Однажды я зашел на кухню. Несколько огромных котлов, обложенных кирпичами, отапливались снизу дровами. Когда я пришел, в котлы засыпалась из мешков картошка не чищенная, не отобранная (частично гнилая) и немытая. Вода в котлах превратилась в грязную бурду. В нее бросали куски темного и немытого мяса. Заведующий кухней немец заискивающе крутился вокруг меня, по-видимому, надеясь, что за его любезность на кухне лучше будет проведено электричество. Я спросил его, почему в котлы бросается не отобранная и немытая картошка. Он стал меня уверять, что если ее будут отбирать и мыть, то много украдут. Я просил показать мне склад продуктов. В середине соседней с кухней части барака висели туши потемневшего конского мяса. По стенами и по углам лежала в мешках и в кучах картошка. Охлаждения не было. Некоторые туши, по-видимому, начинали портиться и издавали резкий запах, к которому примешивался запах гнилой картошки. Заведующий уверял меня, что всё находящееся здесь за три дня будет съедено, и прибудут новые картошка и мясо. Это было все, чем питались военнопленные.

Кроме немецкой охраны, в лагере были полицейские, отобранные из военнопленных. Сколько я их видел, у всех неприятные, откормленные лица. Я видел, как они обращались с пленными, зверски избивая их.
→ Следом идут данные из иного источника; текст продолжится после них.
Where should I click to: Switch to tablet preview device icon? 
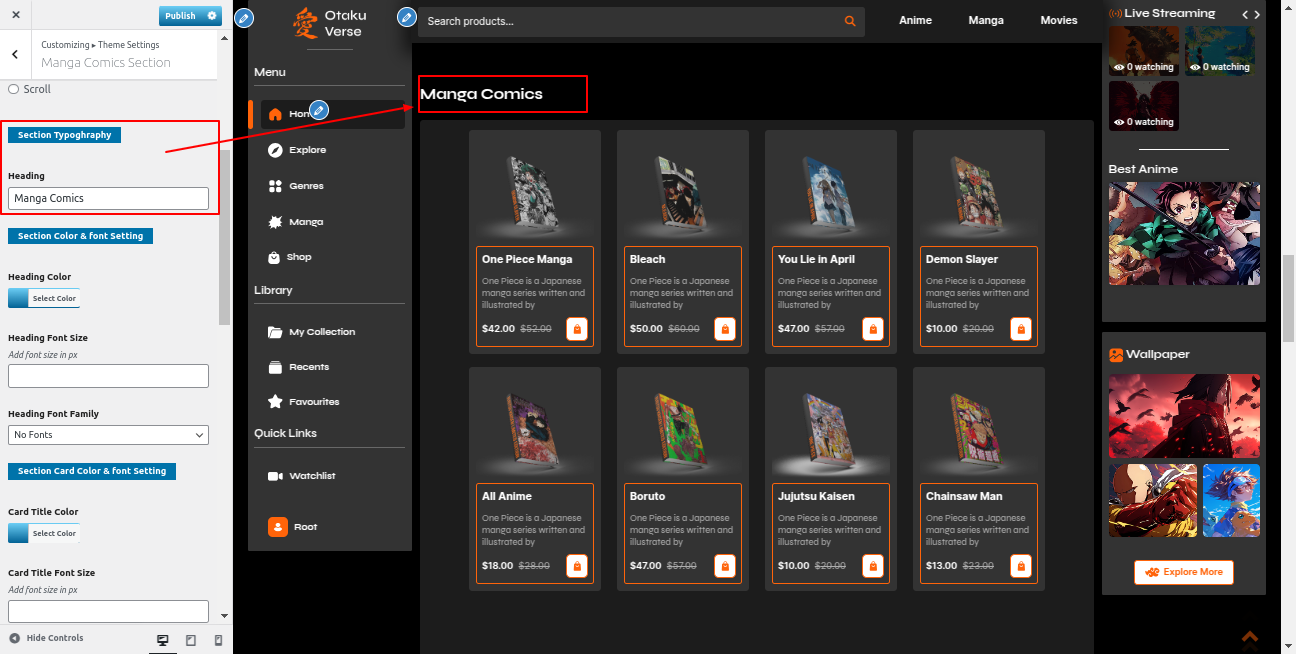pyautogui.click(x=191, y=640)
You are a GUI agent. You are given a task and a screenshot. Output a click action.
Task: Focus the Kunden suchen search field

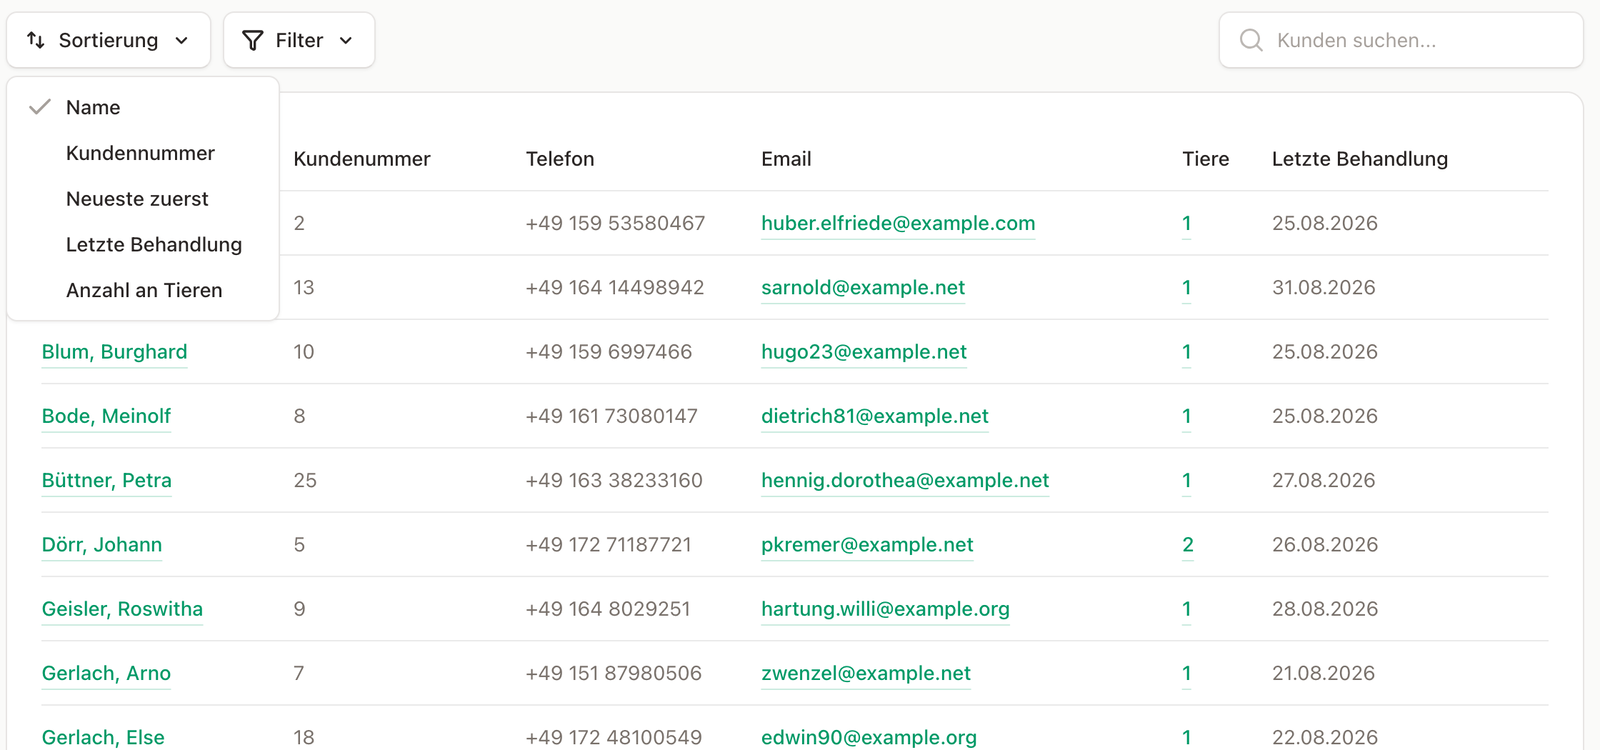1401,40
Первое столкновение с полицейским было после осмотра кухни. Во дворе я увидел, как группа пленных валялась в пыли, вырывая друг у друга какой-то предмет. (Выяснилось что это была кость, валявшаяся в мусоре). К пленным подбежал полицейский и стал избивать их своей дубинкой. Я не выдержал, схватил полицая за шиворот, и с силой рванул в сторону. Удивленный, увидя меня в форме, он стал оправдываться на ломаном немецком языке — что к мусору, мол, пленным не разрешается подходить. Я ответил ему по-русски: «Если ты посмеешь еще ударить кого нибудь здесь в лагере, я сотру тебя в порошок». Воспользовавшись замешательством, пленные вскочили на ноги и поспешно разошлись по баракам.